PASSAGEM CITADA:
Filomena Marona Beja: "Doeu escrever Bute daí, Zé!"



Depois de ter ganho o Grande Prémio de Romance e Novela APE/DGLB 2007 com «A Cova do Lagarto», Filomena Marona Beja está de regresso com «Bute daí, Zé!», editado pela Sextante.

Por Pedro Justino Alves

Felizmente! Numa escrita muito própria, a autora recorda como ninguém as ilusões e desilusões do 25 de Abril de 1974, num livro que certamente ficará como um das referências deste período. Através de múltiplas vozes, um retrato fiel de uma geração.

«Não havia semana que não chegasse alguém do estrangeiro. Entrevistava, gravavam. Fizeram documentários, publicaram livros. Desenhos, no Canard Enchainé. As eleições para a Constituinte. E o Verão avançou. À Casa das Palmeiras chegou um brasileiro chamado Lula. Sindicalista. Representava a organização dos trabalhadores mais pobres da América do Sul. Vinha por solidariedade. Cruzou-se com Jan-Birket, sindicalista dinamarquês.

Logo se organizou um debate. Perspectivas para Portugal: Socialismo ou regresso ao fascismo. Do percurso de Lula, a maioria dos presentes viveu para saber. De Birker ficou o aviso: «Os trabalhadores nórdicos são cada vez mais pressionados pela social-democracia. Uma forma de exploração que os transforma em simples máquinas, pagando-lhes o suficiente para terem mais um automóvel, ou mais um frigorífico. Dando-lhes a ilusão de que gozam de Liberdade.»

TAREFAS A REALIZAR:
a - Segundo o texto sobre Filomena Marona Beja, que editora publicou «Bute daí, Zé!»?
b - Retome o texto sobre Filomena Marona Beja a partir do ponto em que termina.
Os itens constituem material à parte, sem relação com o texto sobre Filomena Marona Beja.

INFORMAÇÃO FORNECIDA:
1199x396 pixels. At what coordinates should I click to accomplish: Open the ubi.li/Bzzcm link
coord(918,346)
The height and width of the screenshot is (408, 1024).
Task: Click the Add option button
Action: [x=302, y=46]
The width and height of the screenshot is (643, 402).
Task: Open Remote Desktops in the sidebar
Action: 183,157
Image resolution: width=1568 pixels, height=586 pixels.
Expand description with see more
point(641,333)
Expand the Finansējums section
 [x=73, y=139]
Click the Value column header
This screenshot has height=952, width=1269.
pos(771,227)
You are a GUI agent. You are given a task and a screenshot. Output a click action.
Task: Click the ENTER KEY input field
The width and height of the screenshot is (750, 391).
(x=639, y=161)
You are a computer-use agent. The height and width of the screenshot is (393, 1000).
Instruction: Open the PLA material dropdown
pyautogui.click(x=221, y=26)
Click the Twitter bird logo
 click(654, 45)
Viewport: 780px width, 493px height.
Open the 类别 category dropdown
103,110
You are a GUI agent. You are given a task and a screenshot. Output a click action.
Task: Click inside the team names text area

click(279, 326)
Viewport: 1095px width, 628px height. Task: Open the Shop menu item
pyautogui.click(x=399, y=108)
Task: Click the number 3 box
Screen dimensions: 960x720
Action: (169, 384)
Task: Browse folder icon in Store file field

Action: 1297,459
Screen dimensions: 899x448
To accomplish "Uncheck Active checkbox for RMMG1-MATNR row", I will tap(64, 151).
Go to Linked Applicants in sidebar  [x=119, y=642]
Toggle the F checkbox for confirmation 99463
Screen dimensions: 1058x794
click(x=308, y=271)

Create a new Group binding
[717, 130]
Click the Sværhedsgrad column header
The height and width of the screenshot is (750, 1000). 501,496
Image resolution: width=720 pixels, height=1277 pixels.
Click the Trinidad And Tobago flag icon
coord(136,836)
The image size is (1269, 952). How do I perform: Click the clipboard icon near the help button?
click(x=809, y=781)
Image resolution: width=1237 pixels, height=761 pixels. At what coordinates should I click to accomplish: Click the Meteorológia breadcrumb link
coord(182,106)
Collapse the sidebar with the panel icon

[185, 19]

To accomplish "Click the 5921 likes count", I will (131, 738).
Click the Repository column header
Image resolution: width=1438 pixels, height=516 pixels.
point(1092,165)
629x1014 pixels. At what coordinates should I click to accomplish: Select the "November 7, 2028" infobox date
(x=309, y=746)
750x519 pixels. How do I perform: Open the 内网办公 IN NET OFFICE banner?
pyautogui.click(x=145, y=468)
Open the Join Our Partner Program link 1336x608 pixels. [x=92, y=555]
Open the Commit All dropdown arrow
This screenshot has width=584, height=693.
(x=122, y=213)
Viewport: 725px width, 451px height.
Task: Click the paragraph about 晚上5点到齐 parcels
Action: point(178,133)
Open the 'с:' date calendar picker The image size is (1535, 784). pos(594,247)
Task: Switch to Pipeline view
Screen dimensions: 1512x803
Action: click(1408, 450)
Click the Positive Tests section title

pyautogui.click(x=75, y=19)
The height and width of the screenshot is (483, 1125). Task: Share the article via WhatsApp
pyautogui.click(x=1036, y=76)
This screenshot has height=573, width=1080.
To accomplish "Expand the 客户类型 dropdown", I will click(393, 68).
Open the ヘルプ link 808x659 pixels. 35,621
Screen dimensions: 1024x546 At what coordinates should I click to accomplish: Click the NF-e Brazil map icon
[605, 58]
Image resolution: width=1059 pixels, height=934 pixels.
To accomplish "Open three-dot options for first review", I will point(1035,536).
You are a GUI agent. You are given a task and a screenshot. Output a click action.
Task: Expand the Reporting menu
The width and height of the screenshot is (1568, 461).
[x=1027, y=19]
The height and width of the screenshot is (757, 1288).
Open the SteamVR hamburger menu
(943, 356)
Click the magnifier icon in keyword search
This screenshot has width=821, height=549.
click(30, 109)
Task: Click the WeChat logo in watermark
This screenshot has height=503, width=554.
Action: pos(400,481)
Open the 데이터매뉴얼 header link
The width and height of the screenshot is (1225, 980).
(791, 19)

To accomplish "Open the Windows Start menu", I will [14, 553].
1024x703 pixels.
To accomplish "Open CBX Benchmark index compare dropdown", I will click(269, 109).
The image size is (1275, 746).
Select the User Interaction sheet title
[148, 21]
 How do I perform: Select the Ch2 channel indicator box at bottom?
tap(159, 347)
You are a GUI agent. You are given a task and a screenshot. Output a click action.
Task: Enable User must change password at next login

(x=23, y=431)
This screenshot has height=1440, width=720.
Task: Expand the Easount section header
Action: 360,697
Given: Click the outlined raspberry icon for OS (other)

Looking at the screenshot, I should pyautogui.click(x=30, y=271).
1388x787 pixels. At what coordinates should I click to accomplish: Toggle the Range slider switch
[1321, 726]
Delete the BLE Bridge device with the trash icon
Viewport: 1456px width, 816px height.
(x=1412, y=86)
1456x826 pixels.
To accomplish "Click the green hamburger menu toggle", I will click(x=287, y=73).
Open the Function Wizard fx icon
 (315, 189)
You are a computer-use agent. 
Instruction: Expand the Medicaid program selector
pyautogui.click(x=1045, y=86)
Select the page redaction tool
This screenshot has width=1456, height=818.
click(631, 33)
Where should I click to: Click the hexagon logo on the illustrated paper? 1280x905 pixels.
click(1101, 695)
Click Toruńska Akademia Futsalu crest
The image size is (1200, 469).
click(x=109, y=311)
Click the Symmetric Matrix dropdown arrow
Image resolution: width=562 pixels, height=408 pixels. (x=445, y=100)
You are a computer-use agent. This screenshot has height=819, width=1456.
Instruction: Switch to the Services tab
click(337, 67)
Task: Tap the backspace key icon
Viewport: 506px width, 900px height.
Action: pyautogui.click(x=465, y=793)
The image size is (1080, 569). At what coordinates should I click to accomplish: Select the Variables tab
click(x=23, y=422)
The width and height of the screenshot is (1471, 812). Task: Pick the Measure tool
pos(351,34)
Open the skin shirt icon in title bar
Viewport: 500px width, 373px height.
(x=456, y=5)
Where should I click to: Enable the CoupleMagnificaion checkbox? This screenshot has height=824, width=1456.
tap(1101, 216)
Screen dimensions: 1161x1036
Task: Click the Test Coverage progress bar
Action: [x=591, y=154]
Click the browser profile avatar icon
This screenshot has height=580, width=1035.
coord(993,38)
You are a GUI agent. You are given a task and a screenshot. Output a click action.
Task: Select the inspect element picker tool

RESPOSTAS ÀS TAREFAS:
a - A Sextante.

b -
Liberdade, mas principalmente esperança, ilusão e… desilusão. Estas são as palavras que trespassam o novo livro de Filomena Marona Beja, que admite que «doeu» escrever «Bute daí, Zé!», uma obra que reflecte no fundo parte da sua geração, já que, em 1974, tinha 30 anos. Ou seja, viveu o que escreveu. Daí a dor…

Filomena Marona Beja acredita que o 25 de Abril não falhou, apesar de tudo. E mesmo que tivesse falhado, a alegria que sentiu na altura bastaria para justificar a vivência daqueles loucos dias, como a própria confessou.

O seu livro aborda muito da ilusão e da desilusão que foi o 25 de Abril. Tinha, na altura, 30 anos. O que foi em concreto o 25 de Abril para si? O que recorda desse período?

A Liberdade que sempre tinha desejado. Uma alegria que ninguém poderá roubar-me. Foi um período de Festa. Os cravos, as canções, o riso. Os militares de que, até então, nós tínhamos duvidado, propunham-nos um novo conceito de País, de vida. Acreditámos. E foi muito bom acreditar.

Mas como viveu na altura os muitos sonhos e esperanças que reflecte o livro?

Como quase toda a gente. Indo para a rua, participando em reuniões, discussões, reivindicações. Aqui! Já!

No seu entender, onde falhou o 25 de Abril, se é que falhou? E, além da liberdade, o que trouxe para o país?

Falhar? Não falhou. Mas a alegria de tantos, foi o fim dos privilégios de alguns. Partilhar, era coisa que não agradou a todos. De princípio, fizeram por não dar nas vistas, mas foram minando, contrariando. Voltaram, em força. Por outro lado, os mais novos lançaram-se na vida como se tudo lhes fosse devido. Não aprenderam a ser iguais. Estavam no centro do Mundo e não sabiam que a liberdade de cada um termina quando começa a pôr em causa a dos outros.

Doeu escrever este livro?

Bastante.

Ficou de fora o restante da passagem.